[Stored entries]
*** Begin section ***

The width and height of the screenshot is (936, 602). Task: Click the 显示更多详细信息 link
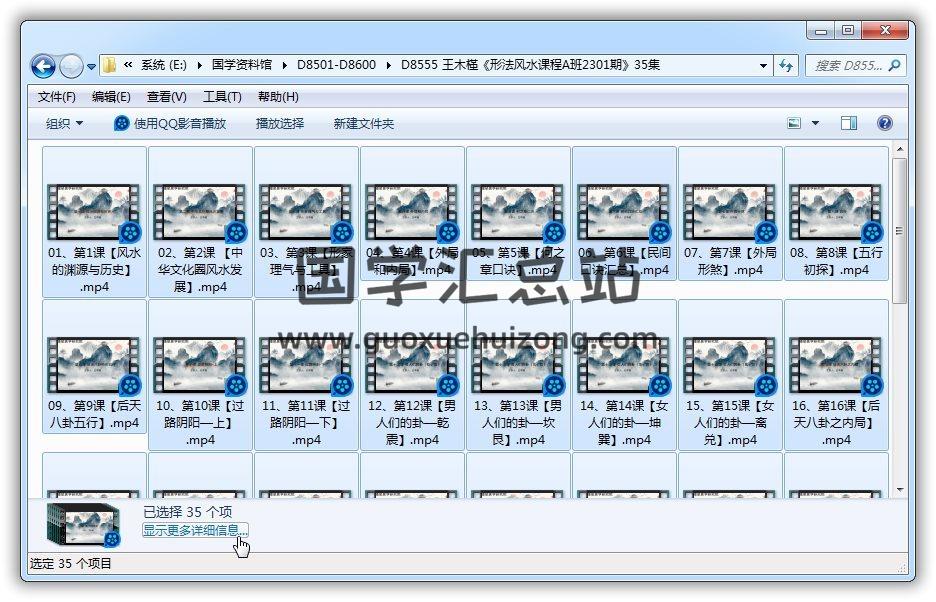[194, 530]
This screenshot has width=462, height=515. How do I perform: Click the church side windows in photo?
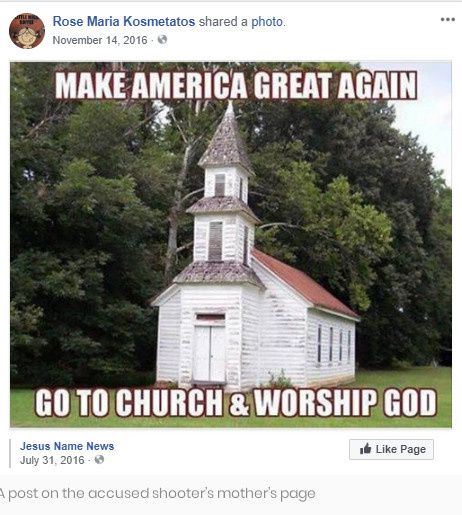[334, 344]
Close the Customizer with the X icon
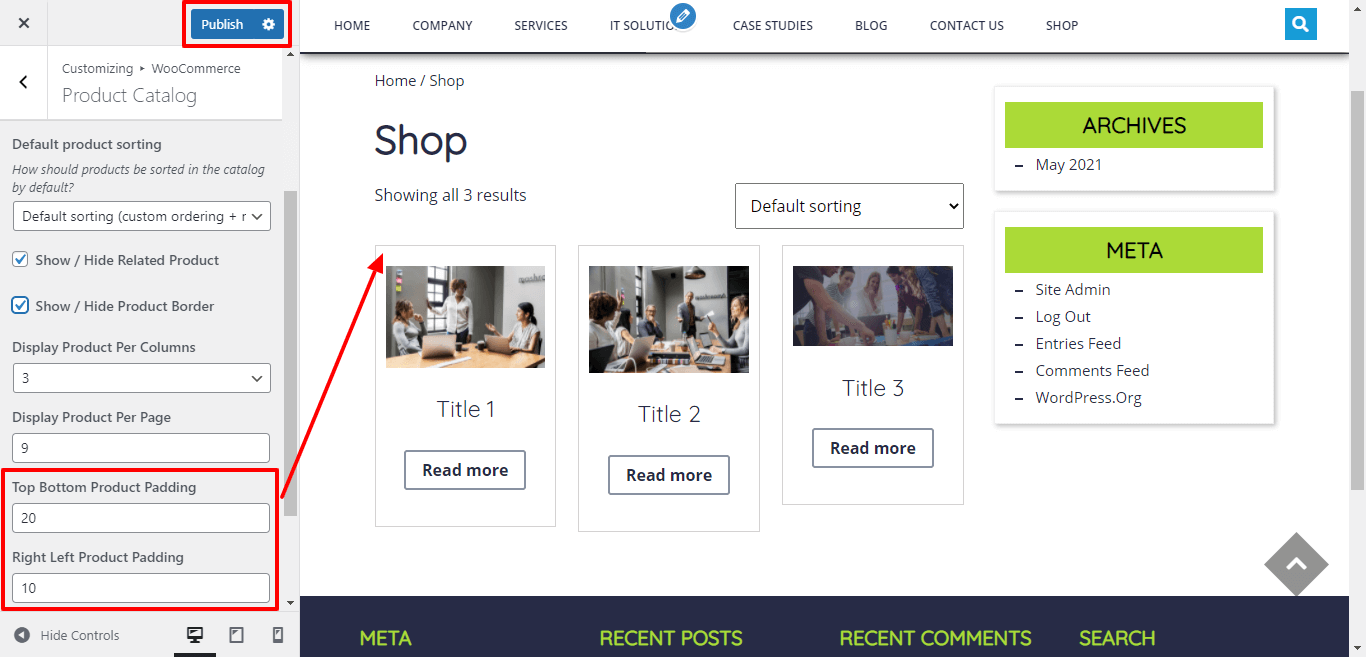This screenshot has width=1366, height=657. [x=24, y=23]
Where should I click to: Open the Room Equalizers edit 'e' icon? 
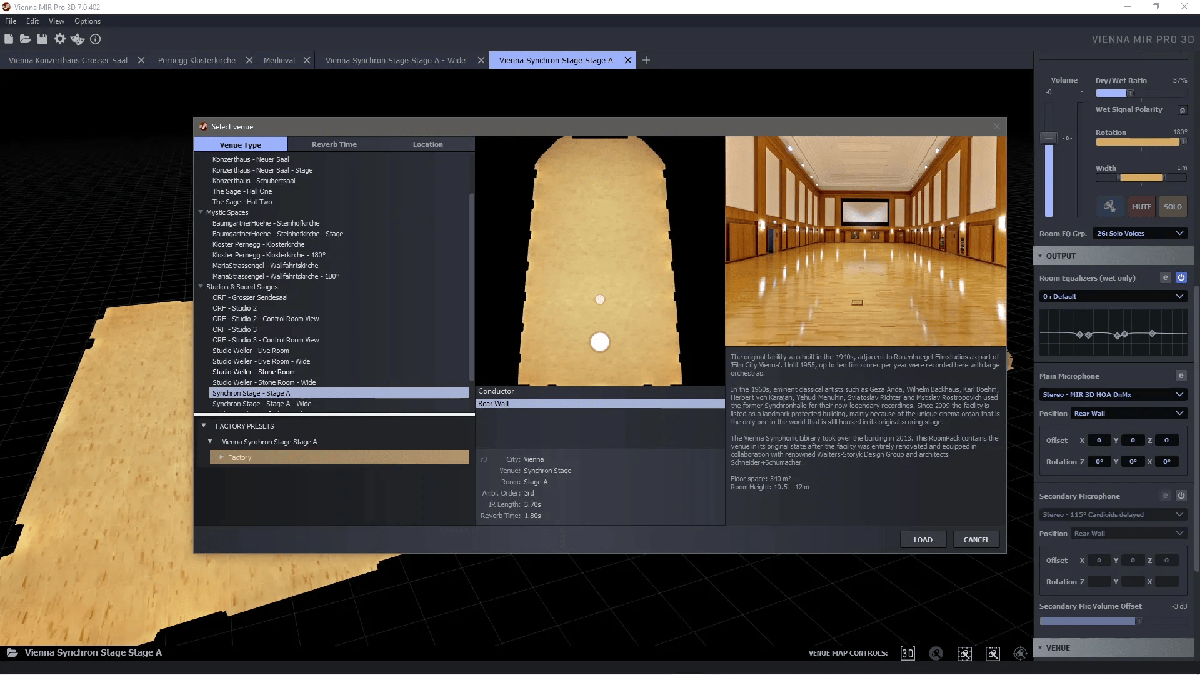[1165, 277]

*** End section ***

What's needed is an exact copy of every entry, free of pictures.

The width and height of the screenshot is (936, 602). Task: Click the 显示更多详细信息 link
[194, 530]
This screenshot has width=462, height=515. How do I perform: Click the church side windows in photo?
[334, 344]
Close the Customizer with the X icon
This screenshot has width=1366, height=657. [x=24, y=23]
Where should I click to: Open the Room Equalizers edit 'e' icon? 
[1165, 277]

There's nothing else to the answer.